Net sales from Latin America remained flat year over year to $831 million, owing to a sequential demand rise in Mexico and Brazil, which offset cost-based pricing efforts. Excluding the currency impacts, sales in the region fell 3.1%. The segment’s EBIT of $49 million declined 12.5% from the year-ago period’s $56 million. The EBIT margin contracted 80 bps to 5.9%, mainly affected by inflation, somewhat offset by cost-saving efforts.
Net sales in Asia fell 22.1% year over year to $219 million mainly due to muted consumer demand, which was partly offset by cost-based pricing. Excluding the currency impacts, sales for the region were down 15.9%. The segment’s EBIT of $6 million reflected a 65% plunge from the $17 million reported in the year-ago quarter. The segment’s EBIT margin of 2.7% contracted 320 bps from the prior-year quarter, driven by cost inflation and a top-line decline.
Other Financial Details
As of Dec 31, 2022, the company had cash and cash equivalents of $1,958 million, long-term debt of $7,363 million and a stockholders’ equity of $2,336 million, excluding non-controlling interests of $170 million.
As of Dec 31, 2022, Whirlpool provided cash of $1,390 million from operating activities. It reported a free cash flow of $820 million. WHR incurred a capital expenditure of $570 million in the same period. Notably, capital expenditure is likely to be $600 million for 2022.
The company returned $1.3 billion in cash to shareholders with $900 million in share repurchases.

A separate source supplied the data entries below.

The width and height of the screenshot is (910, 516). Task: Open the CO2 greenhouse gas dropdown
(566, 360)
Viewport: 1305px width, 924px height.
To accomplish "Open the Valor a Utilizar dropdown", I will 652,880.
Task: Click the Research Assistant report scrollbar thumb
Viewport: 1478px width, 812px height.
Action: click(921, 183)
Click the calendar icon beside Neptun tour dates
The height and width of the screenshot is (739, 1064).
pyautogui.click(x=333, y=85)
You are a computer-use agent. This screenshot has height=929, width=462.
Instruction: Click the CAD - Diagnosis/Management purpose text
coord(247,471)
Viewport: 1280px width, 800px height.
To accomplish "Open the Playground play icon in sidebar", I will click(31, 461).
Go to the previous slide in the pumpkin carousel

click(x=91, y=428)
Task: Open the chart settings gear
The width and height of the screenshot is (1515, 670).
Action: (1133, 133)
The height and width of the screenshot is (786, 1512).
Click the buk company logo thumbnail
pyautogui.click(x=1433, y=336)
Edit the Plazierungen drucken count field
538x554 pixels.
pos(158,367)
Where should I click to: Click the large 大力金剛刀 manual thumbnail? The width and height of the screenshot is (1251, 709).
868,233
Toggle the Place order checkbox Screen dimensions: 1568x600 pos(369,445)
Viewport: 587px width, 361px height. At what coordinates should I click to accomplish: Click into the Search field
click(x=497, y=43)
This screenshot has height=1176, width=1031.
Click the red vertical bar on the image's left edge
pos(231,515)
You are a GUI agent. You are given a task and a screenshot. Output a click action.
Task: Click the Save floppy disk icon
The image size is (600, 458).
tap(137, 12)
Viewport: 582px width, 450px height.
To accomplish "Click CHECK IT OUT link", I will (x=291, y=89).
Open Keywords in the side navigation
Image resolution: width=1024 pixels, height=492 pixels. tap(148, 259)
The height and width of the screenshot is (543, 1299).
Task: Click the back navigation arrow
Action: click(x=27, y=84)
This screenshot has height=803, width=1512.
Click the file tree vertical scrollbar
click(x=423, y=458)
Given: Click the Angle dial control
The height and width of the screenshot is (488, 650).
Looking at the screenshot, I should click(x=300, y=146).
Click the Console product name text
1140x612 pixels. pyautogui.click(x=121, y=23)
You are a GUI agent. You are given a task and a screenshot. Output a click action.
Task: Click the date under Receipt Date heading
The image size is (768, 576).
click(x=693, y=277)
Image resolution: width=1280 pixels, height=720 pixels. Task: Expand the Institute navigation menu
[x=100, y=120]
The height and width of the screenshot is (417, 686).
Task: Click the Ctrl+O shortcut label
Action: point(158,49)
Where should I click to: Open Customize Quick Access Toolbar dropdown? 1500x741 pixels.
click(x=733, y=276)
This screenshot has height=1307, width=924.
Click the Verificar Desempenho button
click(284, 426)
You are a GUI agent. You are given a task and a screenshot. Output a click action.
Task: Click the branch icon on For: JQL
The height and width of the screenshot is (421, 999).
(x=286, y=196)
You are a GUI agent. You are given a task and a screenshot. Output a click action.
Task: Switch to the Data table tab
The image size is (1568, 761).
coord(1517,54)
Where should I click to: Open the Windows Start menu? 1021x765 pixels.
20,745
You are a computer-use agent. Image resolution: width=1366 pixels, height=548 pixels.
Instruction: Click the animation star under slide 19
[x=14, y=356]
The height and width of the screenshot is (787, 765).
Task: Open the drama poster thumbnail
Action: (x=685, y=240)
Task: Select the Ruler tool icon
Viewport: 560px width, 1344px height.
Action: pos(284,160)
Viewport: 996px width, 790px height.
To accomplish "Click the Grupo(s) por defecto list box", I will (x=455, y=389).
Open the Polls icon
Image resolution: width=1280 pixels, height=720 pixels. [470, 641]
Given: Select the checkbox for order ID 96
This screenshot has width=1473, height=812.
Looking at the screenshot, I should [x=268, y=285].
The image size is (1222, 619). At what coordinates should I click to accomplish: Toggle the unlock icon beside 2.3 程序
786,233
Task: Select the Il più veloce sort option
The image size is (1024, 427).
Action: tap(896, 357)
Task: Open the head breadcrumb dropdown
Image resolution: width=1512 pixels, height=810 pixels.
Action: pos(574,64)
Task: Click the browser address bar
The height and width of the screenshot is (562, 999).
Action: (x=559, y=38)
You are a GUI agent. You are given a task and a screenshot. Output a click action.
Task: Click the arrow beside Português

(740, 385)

For 2023, Whirlpool envisions a net sales decline of 1-2% to $19.4 billion. On a GAAP and ongoing basis, Whirlpool expects earnings per share of $16-$18. Management anticipates a tax rate of 14-16% on a GAAP basis and adjusted basis. For 2023, Whirlpool expects cash used in operating activities of $1.4 billion and a free cash flow of $800 million.
That said, management is on track with its cost takeout actions and expects $800 to $900 million related to gains from the aforementioned measures and eased raw material inflation.
How Have Estimates Been Moving Since Then?
It turns out, fresh estimates have trended downward during the past month.
The consensus estimate has shifted -37.52% due to these changes.
Currently, Whirlpool has a strong Growth Score of A, though it is lagging a lot on the Momentum Score front with a C. However, the stock was allocated a grade of A on the value side, putting it in the top quintile for this investment strategy.
Overall, the stock has an aggregate VGM Score of A. If you aren't focused on one strategy, this score is the one you should be interested in.
Estimates have been broadly trending downward for the stock, and the magnitude of these revisions indicates a downward shift. Notably, Whirlpool has a Zacks Rank #3 (Hold). We expect an in-line return from the stock in the next few months.